(The task):
Give the number of lines in the records below that include the word "agent", and add nothing to it.

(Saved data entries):
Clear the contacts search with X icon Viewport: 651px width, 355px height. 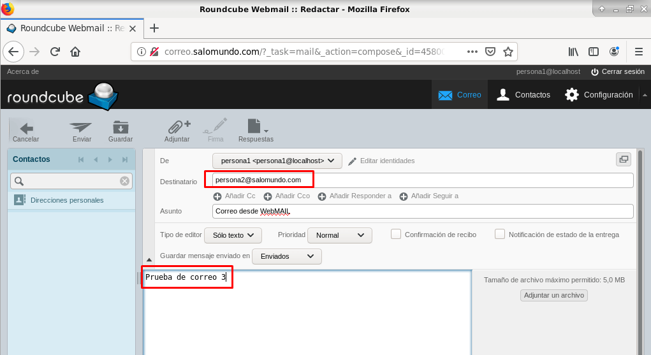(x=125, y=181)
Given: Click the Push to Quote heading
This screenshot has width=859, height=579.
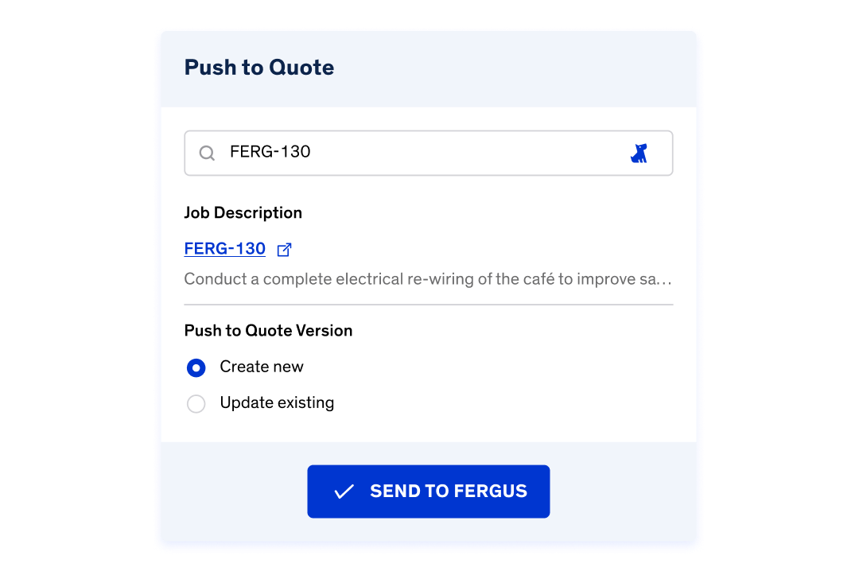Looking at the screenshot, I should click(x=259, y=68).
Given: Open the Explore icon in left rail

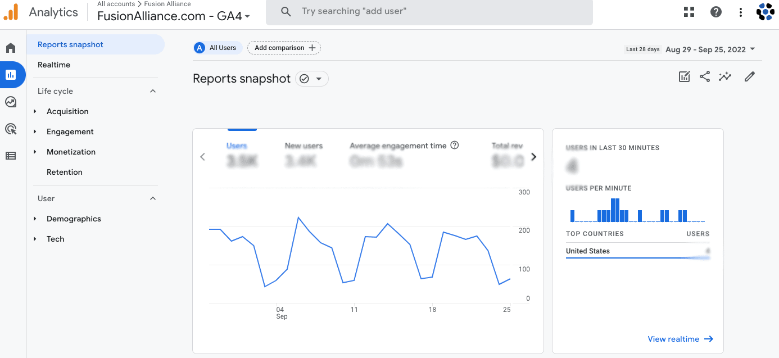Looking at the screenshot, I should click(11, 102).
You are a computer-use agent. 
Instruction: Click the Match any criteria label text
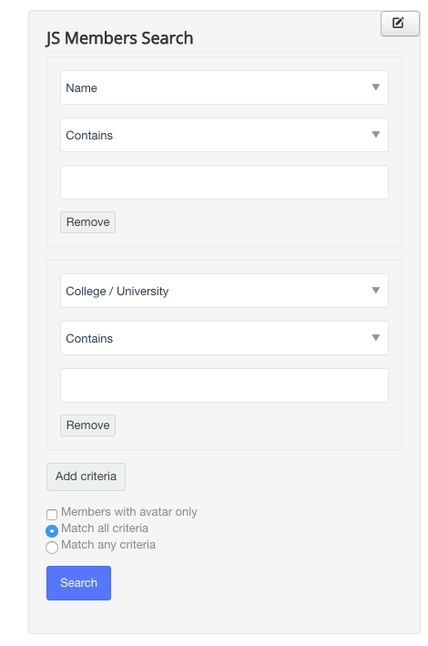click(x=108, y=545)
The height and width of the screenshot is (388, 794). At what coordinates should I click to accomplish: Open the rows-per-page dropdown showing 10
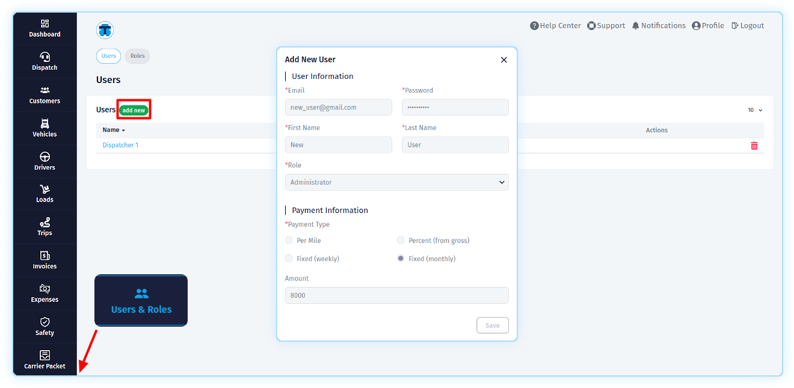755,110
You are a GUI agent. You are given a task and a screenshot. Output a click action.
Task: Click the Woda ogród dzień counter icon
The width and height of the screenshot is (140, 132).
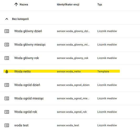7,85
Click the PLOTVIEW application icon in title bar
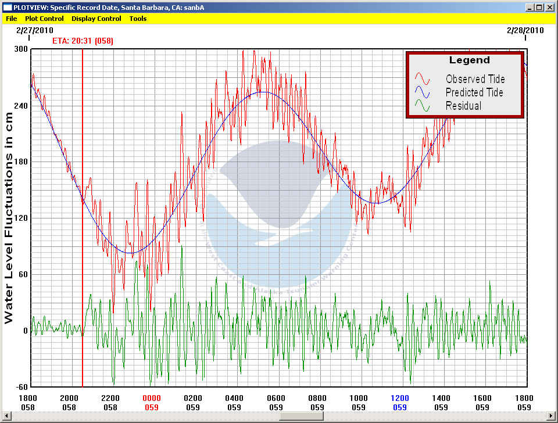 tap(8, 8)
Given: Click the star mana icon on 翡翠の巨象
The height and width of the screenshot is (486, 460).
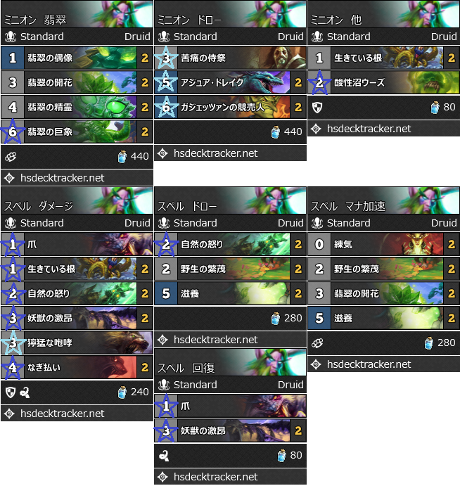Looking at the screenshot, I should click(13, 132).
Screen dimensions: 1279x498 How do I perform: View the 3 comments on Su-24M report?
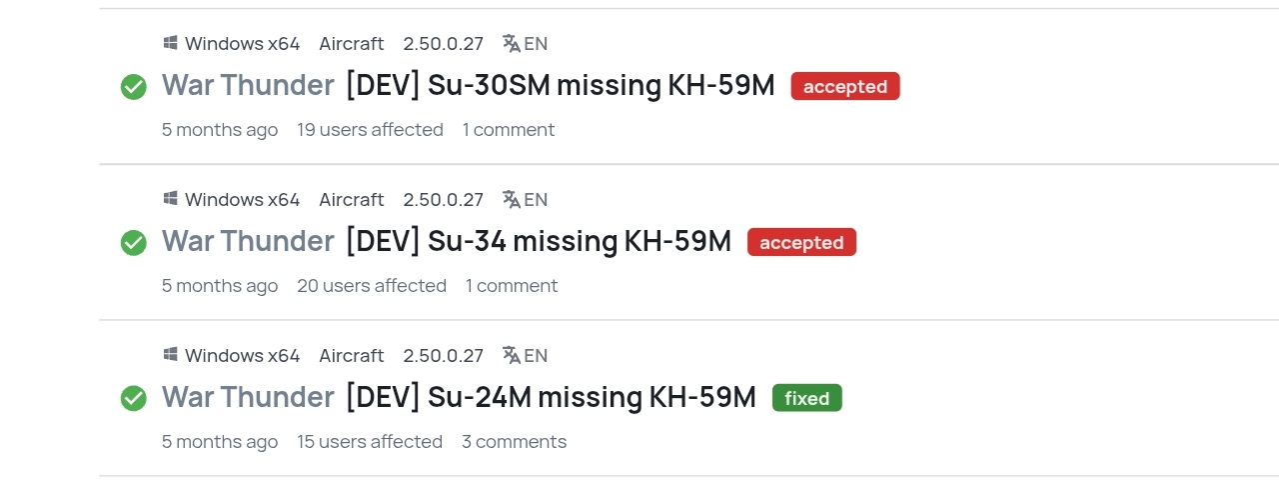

(Written reply):
2